Match compressor technology to load profile and refrigerant, size condensers for peak ambient, choose evaporators for pull-down and defrost cycle, and use open-protocol controls to keep future options open.
Compressors
Screw for 100 kW+ and variable load, reciprocating for 20–200 kW stable load, scroll for <30 kW light commercial. Prefer VFD-driven for part-load efficiency.
Condensers
Air-cooled for water-scarce sites, evaporative for hot/humid climates (best COP), adiabatic for a compromise. Size for the design summer wet-bulb, not the average.
Evaporators
Match ΔT to product sensitivity: 5–7 K for produce, 8–10 K for frozen. Choose defrost type (hot-gas, electric, water) for downtime tolerance.
Refrigerant & valves
Ammonia for large plants, CO₂ transcritical or cascade for supermarket & cold-storage duty, HFO/R-449A for smaller loads. Use electronic expansion valves for stable superheat control.
Controls & monitoring
PLC/SCADA with open protocols (Modbus TCP, BACnet, OPC-UA), IoT sensors, remote diagnostics, energy sub-metering.

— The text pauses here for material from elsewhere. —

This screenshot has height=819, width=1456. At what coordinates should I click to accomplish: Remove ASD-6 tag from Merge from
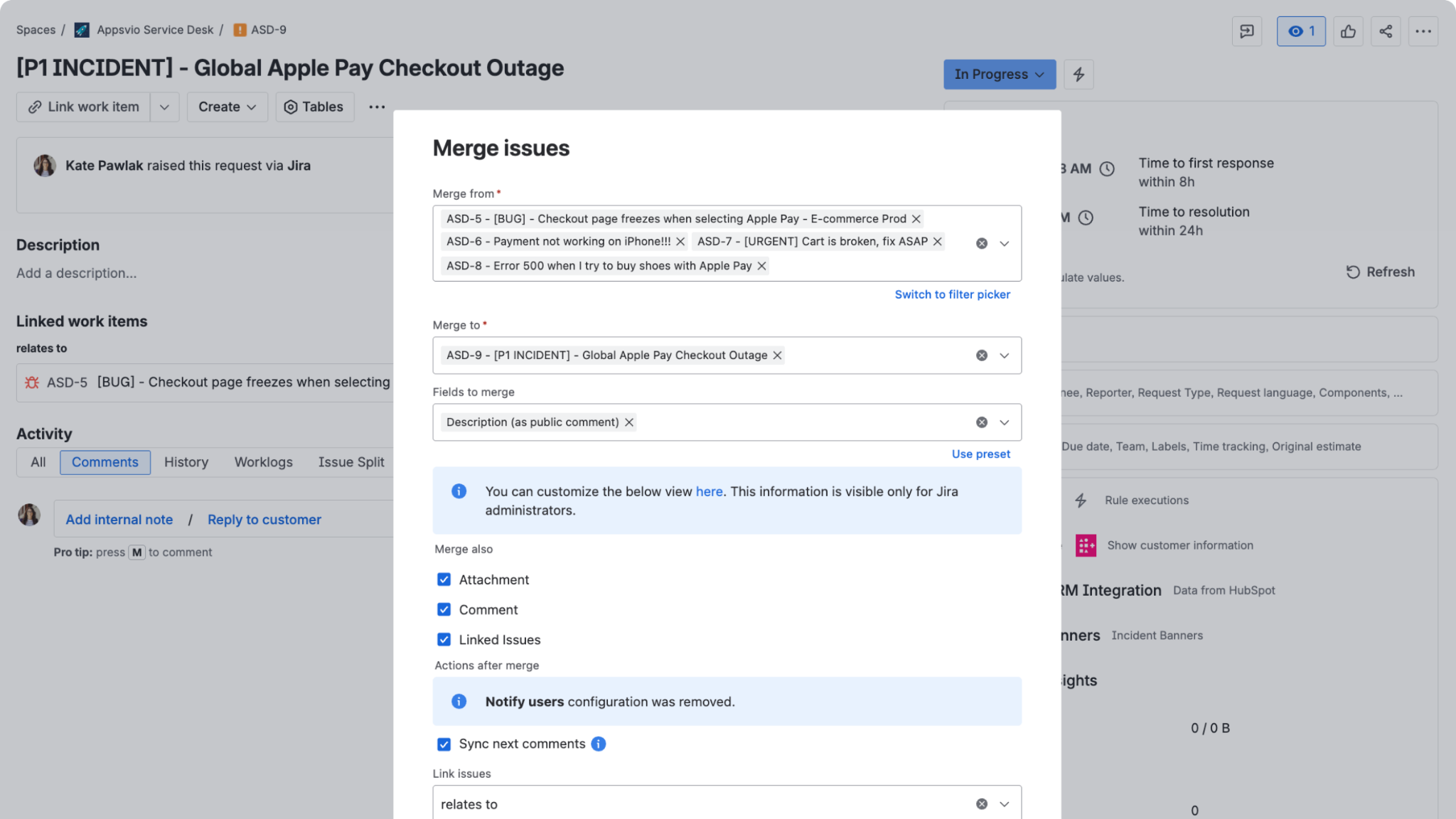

Frequently asked questions
Screw or reciprocating?
Screw above ~100 kW cooling, especially with variable load. Reciprocating for smaller stable loads — cheaper and easier to service.
Ammonia or CO₂?
Ammonia is the efficiency king for >300 kW plants. CO₂ transcritical wins in cooler ambient (<30 °C) and where NH₃ safety class is prohibitive.